Texte retenu:
──────────────────────────────

Afrique: La révolution des systèmes alimentaires - L'heure est au bilan et à l'action urgente

Amath Pathe Sene, Directeur général du Forum sur les systèmes alimentaires en Afrique (AGRF)
25 Juillet 2023
tribune

Ces deux  dernières décennies, les gouvernements africains ont œuvré considérablement pour la transformation des systèmes alimentaires de leurs pays. Dans les déclarations de Maputo et de Malabo, les objectifs  fixes demeurent ambitieux pour la transformation de l'agriculture en Afrique, mais jusque-là  les résultats ont été lents.

──────────────────────────────

Enregistrements:
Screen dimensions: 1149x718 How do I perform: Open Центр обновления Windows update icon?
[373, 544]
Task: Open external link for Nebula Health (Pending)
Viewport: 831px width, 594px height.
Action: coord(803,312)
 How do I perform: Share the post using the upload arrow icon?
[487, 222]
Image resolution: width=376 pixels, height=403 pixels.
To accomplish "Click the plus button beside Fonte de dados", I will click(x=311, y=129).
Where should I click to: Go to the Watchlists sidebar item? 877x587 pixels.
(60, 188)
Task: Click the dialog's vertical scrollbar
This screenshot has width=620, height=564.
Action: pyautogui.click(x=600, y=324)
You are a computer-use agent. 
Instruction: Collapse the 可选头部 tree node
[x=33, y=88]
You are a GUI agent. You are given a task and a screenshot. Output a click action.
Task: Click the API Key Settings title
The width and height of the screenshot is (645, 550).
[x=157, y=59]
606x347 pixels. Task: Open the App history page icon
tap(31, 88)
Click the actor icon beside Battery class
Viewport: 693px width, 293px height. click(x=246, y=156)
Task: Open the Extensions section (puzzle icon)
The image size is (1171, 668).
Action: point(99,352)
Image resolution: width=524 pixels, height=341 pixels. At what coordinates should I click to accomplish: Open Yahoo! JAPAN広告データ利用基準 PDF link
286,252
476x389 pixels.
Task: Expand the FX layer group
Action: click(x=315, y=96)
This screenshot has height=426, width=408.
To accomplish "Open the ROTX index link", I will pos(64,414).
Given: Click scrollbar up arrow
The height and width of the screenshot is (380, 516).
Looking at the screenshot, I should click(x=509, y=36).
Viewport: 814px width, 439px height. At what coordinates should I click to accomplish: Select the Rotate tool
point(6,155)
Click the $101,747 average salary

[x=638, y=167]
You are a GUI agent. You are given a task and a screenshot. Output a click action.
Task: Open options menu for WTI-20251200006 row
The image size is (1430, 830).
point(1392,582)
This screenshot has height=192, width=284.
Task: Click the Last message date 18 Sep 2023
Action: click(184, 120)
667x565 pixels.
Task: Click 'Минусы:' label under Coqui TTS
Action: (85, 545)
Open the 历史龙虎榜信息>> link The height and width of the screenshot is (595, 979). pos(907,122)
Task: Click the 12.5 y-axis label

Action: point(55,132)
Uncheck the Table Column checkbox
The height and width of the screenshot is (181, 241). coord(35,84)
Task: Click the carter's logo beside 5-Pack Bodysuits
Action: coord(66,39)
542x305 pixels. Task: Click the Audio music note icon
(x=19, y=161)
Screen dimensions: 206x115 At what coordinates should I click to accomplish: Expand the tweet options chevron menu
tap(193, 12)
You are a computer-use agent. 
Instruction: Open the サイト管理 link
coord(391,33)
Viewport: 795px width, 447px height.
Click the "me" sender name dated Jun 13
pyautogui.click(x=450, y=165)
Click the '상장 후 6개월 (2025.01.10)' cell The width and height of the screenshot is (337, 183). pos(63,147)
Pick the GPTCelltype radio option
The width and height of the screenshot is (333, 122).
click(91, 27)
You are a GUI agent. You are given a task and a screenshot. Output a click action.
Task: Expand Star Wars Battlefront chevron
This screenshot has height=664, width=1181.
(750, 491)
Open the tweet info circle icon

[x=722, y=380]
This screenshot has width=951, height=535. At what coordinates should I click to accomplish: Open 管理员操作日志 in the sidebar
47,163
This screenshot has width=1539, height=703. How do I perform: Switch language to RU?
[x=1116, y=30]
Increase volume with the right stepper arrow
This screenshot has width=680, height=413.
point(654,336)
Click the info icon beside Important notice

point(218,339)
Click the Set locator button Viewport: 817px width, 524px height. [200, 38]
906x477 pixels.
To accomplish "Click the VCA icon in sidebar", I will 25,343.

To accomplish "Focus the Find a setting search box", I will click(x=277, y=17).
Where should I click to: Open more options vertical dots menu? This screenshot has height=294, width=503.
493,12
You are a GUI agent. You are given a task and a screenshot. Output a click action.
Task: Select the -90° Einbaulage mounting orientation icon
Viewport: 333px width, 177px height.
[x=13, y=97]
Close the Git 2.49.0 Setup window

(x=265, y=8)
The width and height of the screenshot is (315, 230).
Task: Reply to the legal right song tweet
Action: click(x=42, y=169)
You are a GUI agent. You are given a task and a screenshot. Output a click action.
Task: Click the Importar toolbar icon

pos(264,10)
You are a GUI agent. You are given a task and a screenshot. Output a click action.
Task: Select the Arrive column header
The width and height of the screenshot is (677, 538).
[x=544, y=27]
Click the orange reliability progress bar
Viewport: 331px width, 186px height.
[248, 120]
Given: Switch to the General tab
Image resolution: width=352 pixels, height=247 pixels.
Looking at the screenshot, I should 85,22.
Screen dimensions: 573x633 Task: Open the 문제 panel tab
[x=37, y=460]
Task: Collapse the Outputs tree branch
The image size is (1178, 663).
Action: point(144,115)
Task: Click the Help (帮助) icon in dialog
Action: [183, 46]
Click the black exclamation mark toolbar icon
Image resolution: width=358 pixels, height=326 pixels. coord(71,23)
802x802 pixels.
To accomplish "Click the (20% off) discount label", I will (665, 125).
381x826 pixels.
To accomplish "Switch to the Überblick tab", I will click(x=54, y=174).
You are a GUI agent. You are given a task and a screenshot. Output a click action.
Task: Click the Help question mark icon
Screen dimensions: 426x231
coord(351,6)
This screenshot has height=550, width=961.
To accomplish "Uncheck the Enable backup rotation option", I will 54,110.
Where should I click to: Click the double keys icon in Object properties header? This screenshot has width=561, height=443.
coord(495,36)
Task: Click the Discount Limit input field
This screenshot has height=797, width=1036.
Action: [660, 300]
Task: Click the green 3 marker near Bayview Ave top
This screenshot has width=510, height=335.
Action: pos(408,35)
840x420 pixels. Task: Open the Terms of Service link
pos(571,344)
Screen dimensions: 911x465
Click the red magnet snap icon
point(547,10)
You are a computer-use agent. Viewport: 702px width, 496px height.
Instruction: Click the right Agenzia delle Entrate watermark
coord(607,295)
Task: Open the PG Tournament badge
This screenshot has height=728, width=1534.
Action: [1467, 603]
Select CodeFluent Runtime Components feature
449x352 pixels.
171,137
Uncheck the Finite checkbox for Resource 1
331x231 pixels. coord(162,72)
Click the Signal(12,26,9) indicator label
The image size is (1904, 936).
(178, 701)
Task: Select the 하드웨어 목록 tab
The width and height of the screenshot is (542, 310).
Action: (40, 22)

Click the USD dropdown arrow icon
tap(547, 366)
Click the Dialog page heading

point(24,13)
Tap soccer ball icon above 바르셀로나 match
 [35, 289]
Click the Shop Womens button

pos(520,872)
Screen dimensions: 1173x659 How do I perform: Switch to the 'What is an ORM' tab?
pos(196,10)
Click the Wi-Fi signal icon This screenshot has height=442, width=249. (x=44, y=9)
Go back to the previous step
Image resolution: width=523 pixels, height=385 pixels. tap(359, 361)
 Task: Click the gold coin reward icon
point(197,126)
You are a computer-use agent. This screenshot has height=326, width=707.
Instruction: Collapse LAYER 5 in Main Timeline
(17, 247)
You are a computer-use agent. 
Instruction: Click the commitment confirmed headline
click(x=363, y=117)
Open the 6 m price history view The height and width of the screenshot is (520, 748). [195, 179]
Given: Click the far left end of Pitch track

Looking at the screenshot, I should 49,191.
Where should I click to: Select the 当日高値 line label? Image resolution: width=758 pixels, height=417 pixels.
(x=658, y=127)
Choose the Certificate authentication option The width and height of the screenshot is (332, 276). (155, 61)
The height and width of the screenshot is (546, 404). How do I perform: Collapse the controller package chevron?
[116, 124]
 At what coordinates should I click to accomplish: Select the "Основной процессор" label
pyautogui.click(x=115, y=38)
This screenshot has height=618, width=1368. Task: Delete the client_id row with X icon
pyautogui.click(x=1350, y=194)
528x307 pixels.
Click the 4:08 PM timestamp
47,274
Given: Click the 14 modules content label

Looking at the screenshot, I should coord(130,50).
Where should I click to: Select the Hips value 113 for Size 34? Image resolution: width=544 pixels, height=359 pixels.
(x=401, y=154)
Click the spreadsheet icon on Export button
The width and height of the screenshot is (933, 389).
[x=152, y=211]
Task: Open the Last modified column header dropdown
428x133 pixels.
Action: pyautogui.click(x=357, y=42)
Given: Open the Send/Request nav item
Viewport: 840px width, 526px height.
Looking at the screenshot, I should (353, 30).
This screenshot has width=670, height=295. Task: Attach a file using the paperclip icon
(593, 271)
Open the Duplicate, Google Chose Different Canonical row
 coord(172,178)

──────────────────────────────

Consigne:
Pour chaque énoncé, dites s'il concorde avec le texte sur les systèmes alimentaires en Afrique, puis citez mot pour mot le passage qui tranche.
1. Les objectifs des déclarations de Maputo et de Malabo pour l'agriculture africaine restent ambitieux.
2. Jusqu'à présent, les résultats obtenus ont été rapides.
3. Les gouvernements africains ont peu agi pour transformer les systèmes alimentaires de leurs pays.
Les enregistrements ne servent à rien ici.

Corrigé:
1. Oui : « demeurent ambitieux pour la transformation de l'agriculture en Afrique »
2. Non : « les résultats ont été lents »
3. Non : « les gouvernements africains ont œuvré considérablement pour la transformation des systèmes alimentaires de leurs pays »